Le Maroc et l’Éthiopie soumettent leurs engagements climatiques

15 Juin 2015

En vue de la 21ème Conférence des Parties (COP21) de la Convention-cadre des Nations unies sur les changements climatiques (CCNUCC) de 2015, le Maroc et l’Éthiopie ont soumis leur contribution prévue déterminée au niveau national (INDC). Au début du mois d’avril, le Gabon avait été le premier pays africain à soumettre son plan d’action climatique (voir Passerelles 28 avril 2015). Les engagements du Maroc et de l’Éthiopie ont été transmis au Secrétariat de la CCNUCC le 5 et le 10 juin, respectivement. Ces annonces portent à 40 le nombre d’États parties à la convention ayant soumis leur INDC.
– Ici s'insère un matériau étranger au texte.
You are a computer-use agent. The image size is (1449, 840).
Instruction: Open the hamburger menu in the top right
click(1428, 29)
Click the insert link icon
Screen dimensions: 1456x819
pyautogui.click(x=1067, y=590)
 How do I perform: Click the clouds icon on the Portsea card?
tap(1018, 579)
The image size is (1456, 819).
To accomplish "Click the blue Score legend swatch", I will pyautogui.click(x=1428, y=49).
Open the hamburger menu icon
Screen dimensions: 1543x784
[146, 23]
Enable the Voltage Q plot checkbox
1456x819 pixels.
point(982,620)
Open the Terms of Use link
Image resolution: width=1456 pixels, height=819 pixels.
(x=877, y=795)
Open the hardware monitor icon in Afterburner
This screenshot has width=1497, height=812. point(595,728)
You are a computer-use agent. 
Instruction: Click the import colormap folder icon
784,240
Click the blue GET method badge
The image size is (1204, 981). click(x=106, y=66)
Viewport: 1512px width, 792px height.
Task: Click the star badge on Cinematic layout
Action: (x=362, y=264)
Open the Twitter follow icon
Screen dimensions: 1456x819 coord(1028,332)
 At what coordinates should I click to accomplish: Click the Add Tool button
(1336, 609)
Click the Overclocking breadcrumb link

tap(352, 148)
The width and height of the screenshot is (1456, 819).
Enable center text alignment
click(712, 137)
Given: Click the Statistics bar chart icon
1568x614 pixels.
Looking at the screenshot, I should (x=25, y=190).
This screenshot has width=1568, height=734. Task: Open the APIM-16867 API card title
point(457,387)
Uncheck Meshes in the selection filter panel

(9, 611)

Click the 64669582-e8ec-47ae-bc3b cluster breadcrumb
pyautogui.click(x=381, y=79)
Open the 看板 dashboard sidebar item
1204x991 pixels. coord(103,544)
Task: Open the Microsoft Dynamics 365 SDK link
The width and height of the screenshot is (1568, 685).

Tous les États parties à la CCNUCC doivent soumettre leur contribution nationale avant la tenue de la 21ème conférence, qui se déroulera à Paris en décembre 2015. La conférence doit déboucher sur un accord global sur le climat permettant de maintenir l’accroissement des températures globales en dessous d’une moyenne de 2 degrés Celsius. Les INDC reçues avant le 1er octobre 2015 seront inclues dans un rapport de synthèse, à paraître le 1er novembre 2015, qui évaluera leur effet agrégé.

Dans sa contribution, le Maroc s’engage à réduire de 13 pourcent ses émissions de gaz à effet de serre d’ici l’année 2030, par rapport à un scénario « business as usual ». Un objectif que le document qualifie d’inconditionnel. À ce dernier vient s’ajouter un autre objectif, de 32 pourcent de réduction cette fois-ci, qui pourrait être réalisé à condition que le Maroc reçoive un appui financier international, notamment via le Fonds vert pour le climat. « L’effort que le Maroc devra consentir pour atteindre cette ambition nécessite un investissement global de l’ordre de 45 milliards de dollars américains, dont 35 milliards sont conditionnés par un appui international », peut-on lire dans la contribution. Le Maroc, qui accueillera la 22ème conférence de la CCNUCC, consacrera 10 milliards de dollars EU à la réalisation de son objectif climatique. S’exprimant au sujet de l’engagement marocain lors de son annonce, l’envoyé spécial du président français pour la protection de la planète, l’écologiste français Nicolas Hulot, l’a qualifié d’ « assez ambitieux ».

La contribution éthiopienne, quant à elle, indique que le pays s’engage à limiter ses émissions nettes de gaz à effet de serre à 145 mégatonnes d’équivalent CO2 à l’horizon 2030. En clair, cela correspond à une réduction de 255 mégatonnes, c’est-à-dire de 64 pourcent, des émissions prévues dans le scénario « business as usual ». De nombreux observateurs ont salué cet objectif, jugé particulièrement ambitieux. « L’Ethiopie montre la voie aux pays riches » a notamment salué Tim Gore, d’Oxfam. Pour un pays comme l’Éthiopie, qui est le deuxième pays le plus peuplé d’Afrique et qui connaît régulièrement des taux de croissance dépassant les 10 pourcent depuis une décennie, le défi est important. 


Rapport ICTSD; "Morocco, Ethiopia Submit INDCs", IISD African Regional Coverage, 10 juin 2015.